De passage ou résident, vous avez le droit de demander à communiquer avec le consulat ou l'ambassade.
Ils interviendront auprès des autorités locales pour attester que vous êtes sous la protection consulaire française
et s'enquérir, dans un premier temps, du motif de votre arrestation.
Le consul sollicitera les autorisations nécessaires pour que lui-même, ses collaborateurs ainsi que les membres de votre
famille, soient autorisés à vous rendre visite. Il s'assurera ainsi de vos conditions de détention et du respect des lois
locales. Il appartiendra cependant à la famille d'assister financièrement, en cas de besoin, son parent incarcéré
(possibilité de transfert d'une aide financière par voie de chancellerie).
Pour vous assister judiciairement, le consulat vous proposera le choix d'un avocat dont
vous devrez rémunérer les services (sinon un avocat commis d'office assurera votre défense).
L'indépendance du pouvoir judiciaire interdit toute immixtion de nos consulats dans le cours de la justice.

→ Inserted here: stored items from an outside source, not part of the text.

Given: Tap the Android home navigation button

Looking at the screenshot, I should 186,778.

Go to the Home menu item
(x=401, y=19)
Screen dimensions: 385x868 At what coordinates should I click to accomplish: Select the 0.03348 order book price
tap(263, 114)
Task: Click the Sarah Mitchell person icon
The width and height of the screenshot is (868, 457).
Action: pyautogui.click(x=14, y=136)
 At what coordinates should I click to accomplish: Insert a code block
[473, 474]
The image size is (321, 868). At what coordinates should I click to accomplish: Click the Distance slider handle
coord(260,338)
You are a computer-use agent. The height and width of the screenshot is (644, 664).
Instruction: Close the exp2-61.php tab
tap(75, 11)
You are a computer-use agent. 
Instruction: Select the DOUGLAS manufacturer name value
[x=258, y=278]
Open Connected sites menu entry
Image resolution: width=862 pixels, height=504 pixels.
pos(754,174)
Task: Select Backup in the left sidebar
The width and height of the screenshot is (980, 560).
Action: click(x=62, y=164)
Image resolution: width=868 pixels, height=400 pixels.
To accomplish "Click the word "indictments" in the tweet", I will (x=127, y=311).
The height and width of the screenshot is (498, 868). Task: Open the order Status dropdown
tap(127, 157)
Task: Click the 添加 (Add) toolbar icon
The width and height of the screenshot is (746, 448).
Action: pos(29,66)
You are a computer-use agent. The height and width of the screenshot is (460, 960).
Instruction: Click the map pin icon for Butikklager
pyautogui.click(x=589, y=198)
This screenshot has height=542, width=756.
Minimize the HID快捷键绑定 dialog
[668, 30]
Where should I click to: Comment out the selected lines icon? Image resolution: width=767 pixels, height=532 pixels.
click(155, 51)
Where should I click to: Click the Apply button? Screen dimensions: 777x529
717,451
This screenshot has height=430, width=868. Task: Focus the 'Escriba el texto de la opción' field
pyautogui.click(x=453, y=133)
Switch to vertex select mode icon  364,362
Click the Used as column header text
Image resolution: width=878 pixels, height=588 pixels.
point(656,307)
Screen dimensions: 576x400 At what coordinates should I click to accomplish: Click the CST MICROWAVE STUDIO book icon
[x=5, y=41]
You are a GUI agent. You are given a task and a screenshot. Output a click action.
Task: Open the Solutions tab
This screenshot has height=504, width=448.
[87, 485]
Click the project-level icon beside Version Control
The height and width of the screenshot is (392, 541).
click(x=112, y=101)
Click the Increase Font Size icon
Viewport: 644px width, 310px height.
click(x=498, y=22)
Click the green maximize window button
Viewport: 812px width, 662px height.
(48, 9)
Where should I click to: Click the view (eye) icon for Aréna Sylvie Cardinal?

Le consul peut cependant, en cas de besoin, demander une accélération de la procédure judiciaire.
Dans la mesure du possible, un agent consulaire est présent aux audiences en qualité d'observateur
et s'assure que nos compatriotes sont, si nécessaire, assistés d'un interprète.
Le consulat est en principe prévenu par les autorités locales de tout accident grave survenu à un Français. Dès qu'il dispose des renseignements suffisants sur votre identité et votre parenté, le consulat prévient votre famille et le ministère des Affaires étrangères qui envisage avec elle les mesures à prendre : hospitalisation ou rapatriement (dont les frais demeurent à votre charge). Dans la mesure du possible, le consulat se procurera les rapports de police et, si nécessaire, les rapports médicaux. Avant votre départ, il est conseillé de souscrire un contrat d'assistance avec une compagnie prenant en charge le rapatriement sanitaire.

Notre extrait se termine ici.